Differences between LSTM and GRU:
LSTM contains 3 gates name namely input, output, and reset whereas GRU only has two gates as studied in the previous section.
LSTM contains an internal memory state while GRU doesn’t.
LSTM applies a nonlinearity function(like sigmoid or Relu) just before the output gate while the GRU doesn’t.
GRU uses two vectors, an update gate and a reset gate, to decide what information should be passed on to the output. These gates are specialized to retain information from many timesteps behind in the input.
Quaternion Recurrent Neural Networks — The Latest
A paper was presented recently at the International Conference on Learning Representations 2019 introducing Quaternion Recurrent Neural Networks alongside Quaternion LSTMs (or QLSTM) for neural networking. These newly proposed networks use quaternion algebra to understand both external relations and internal structural dependencies. In the paper, it is shown that these proposed networks work better than RNNs and LSTMs for realistic applications like automatic speech recognition.
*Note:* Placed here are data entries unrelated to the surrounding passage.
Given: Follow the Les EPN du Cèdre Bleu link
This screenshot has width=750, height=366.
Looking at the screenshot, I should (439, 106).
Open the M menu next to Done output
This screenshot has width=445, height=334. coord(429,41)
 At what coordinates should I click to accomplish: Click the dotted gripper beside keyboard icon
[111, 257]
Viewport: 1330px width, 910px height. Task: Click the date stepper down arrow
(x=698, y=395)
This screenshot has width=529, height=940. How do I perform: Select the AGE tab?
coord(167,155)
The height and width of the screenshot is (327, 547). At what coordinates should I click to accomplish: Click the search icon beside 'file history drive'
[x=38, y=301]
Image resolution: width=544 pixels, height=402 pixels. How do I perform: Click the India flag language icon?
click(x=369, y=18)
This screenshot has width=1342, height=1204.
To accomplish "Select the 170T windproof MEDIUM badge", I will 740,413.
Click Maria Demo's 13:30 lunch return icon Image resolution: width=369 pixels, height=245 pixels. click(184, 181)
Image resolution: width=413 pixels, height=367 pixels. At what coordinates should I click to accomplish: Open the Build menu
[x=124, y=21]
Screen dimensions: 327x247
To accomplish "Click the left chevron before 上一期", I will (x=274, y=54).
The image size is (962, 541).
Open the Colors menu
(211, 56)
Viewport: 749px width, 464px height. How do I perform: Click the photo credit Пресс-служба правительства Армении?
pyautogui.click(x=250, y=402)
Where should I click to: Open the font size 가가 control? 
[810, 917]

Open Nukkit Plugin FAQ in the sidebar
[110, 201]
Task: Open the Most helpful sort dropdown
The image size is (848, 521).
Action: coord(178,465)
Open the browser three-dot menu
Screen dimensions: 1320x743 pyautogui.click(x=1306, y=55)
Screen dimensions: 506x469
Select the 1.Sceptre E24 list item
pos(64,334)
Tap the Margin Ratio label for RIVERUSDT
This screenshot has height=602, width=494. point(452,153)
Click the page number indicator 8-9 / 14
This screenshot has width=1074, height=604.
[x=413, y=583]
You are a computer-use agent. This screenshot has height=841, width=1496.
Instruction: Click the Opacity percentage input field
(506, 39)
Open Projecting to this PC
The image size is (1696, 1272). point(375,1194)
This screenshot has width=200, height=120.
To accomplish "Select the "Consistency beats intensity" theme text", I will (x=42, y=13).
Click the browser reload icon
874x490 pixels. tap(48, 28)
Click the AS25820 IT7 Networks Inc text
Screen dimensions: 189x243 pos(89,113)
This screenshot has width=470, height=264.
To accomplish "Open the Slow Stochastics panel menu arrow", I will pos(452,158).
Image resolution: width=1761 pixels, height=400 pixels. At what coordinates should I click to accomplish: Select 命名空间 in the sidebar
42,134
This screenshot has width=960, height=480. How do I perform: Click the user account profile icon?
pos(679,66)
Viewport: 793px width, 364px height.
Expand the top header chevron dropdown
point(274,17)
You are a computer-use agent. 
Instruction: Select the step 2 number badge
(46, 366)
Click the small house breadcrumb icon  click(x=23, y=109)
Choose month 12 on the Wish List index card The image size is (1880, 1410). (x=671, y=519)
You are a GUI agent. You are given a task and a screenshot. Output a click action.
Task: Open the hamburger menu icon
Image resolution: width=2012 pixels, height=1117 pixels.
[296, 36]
These networks are able to reduce the number of parameters required by vanilla RNNs or LSTMs by 3.3 times, yielding better results.
Though RNNs perform well, many tasks are now related to multi-dimensional input features, such as pixels of an image, acoustic features, or orientations of 3D models. Moreover, RNN-based algorithms commonly require a huge number of parameters to represent sequential data in the hidden space.
Preprocessing Techniques for Textual Data
We all know how important it is to preprocess data for data science applications. We also have many tricks and techniques to get our data in an easily machine-understandable representation. In the same way, it is very important to preprocess our textual data and convert it in an easily understandable form using the Machine Learning algorithms. There are various techniques that can be used to preprocess the data. Mentioning a few below:
Count Vector as Features
Count vector is a matrix notation of a dataset that is used to determine the frequency of a word in the document. This helps in identifying the most important word in the document based on how many times it occurs in the document. In the count vector matrix, every column represents a document from the corpus and every row represents a term in the corpus and every cell gives the frequency of that particular term in that particular document.
TF-IDF Vector as features
TF stands for Term Frequency and IDF stands for Inverse Document Frequency. TF-IDF is used to find the relative importance of the words with respect to the entire corpus i.e to tell us about how much impact does that particular term is having on the meaning of the entire sentence or paragraph.
This score is generated at three levels:
Word Level: Matrix representing TF-IDF scores of every term in different documents. N-gram: Matrix representing TF-IDF scores of N-grams. N-grams are the combination of N terms together. Character level: Matrix representing TF-IDF scores of character level N-grams in the corpus.
A word embedding is a way of representing words and documents using dense vector representation. The position of a word within the vector space is learned from the text and is based on the words that surround the word when it is used. Word embeddings are used to understand the contexts of the words which also help in identifying the words holding similar meaning. Word embeddings can be trained using the input corpus or can be generated using pre-trained word embeddings such as Glove, FastText, and Word2Vec.
Topic Modelling is a process to automatically identify topics present in a text object and to derive hidden patterns exhibited by a text corpus. It is an unsupervised approach for finding and observing a bunch of words in a large cluster of texts. It is usually done using Lateral Dirichlet Allocation(LDA) — a statistical model that allows a set of observations to be explained by unobserved groups that explain why some parts of the data are similar.